2022年の国内アイウエア小売市場は、外出需要の回復に伴い前年比103.1%の4,918億円に
~アフターコロナとなる2023年は紫外線カット需要の好調でコロナ前の水準回帰に期待~
株式会社矢野経済研究所(代表取締役社長:水越孝)は、国内アイウエア市場を調査し、製品セグメント別の動向、注目トピック、将来展望を明らかにした。
国内アイウエア小売市場規模推移
1.市場概況
2021年の国内アイウエア小売市場規模は、小売金額ベースで前年比106.5%の4,768億円、2022年は同103.1%の4,918億円と推計した。同市場は、2020年に前年比88.8%と大きく落ち込んだが、2021年以降は、コロナ禍で関心が高まったアウトドアやサウナに対応した新商品が好調だったことや、アフターコロナでの外出緩和によるサングラスの需要が増加したこと、老眼鏡市場の伸長、低価格商品の普及によって眼鏡の複数保有が促されたことなどを受け、2022年には2019年比97.6%で推移した。

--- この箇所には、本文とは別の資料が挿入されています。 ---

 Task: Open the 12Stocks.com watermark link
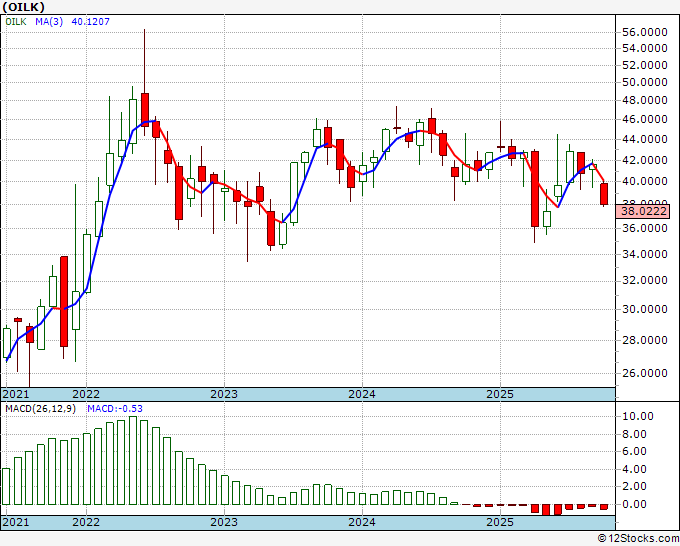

一方、市場縮小の大きな要因としては単価下落が挙げられる。しかし、直近では素材価格・物流価格の高騰によってフレームの価格改定がなされていることや、カラーレンズや、反射光をカットする偏光レンズ、紫外線対策用の調光レンズといった高機能レンズの需要が、各企業のプロモーションの奏功により伸長していること、福井県鯖江市を製造拠点とする鯖江ブランドの認知拡大により高価格帯フレームへの関心も高まりつつあることから、アイウエアの単価が少しずつ上昇している。
2.注目トピック
コロナ禍で動きがあったインターネット・通販チャネル
眼鏡という商材は、着用する人の顔の形等によって掛け心地が大きく異なるため、店舗スタッフの接客を介さずにオンラインで眼鏡を購入することは難しいと考えられてきた。しかし、この10年間で眼鏡のECサイトが続々オープンしており、各社は店舗との差を感じさせないよう、店舗およびECサイトのどちらで購入したかに関わらず、前回の購入履歴をもとにした商品購入をECサイト上で可能にするなど、安心感を追求しつつECならではの利便性向上に注力している。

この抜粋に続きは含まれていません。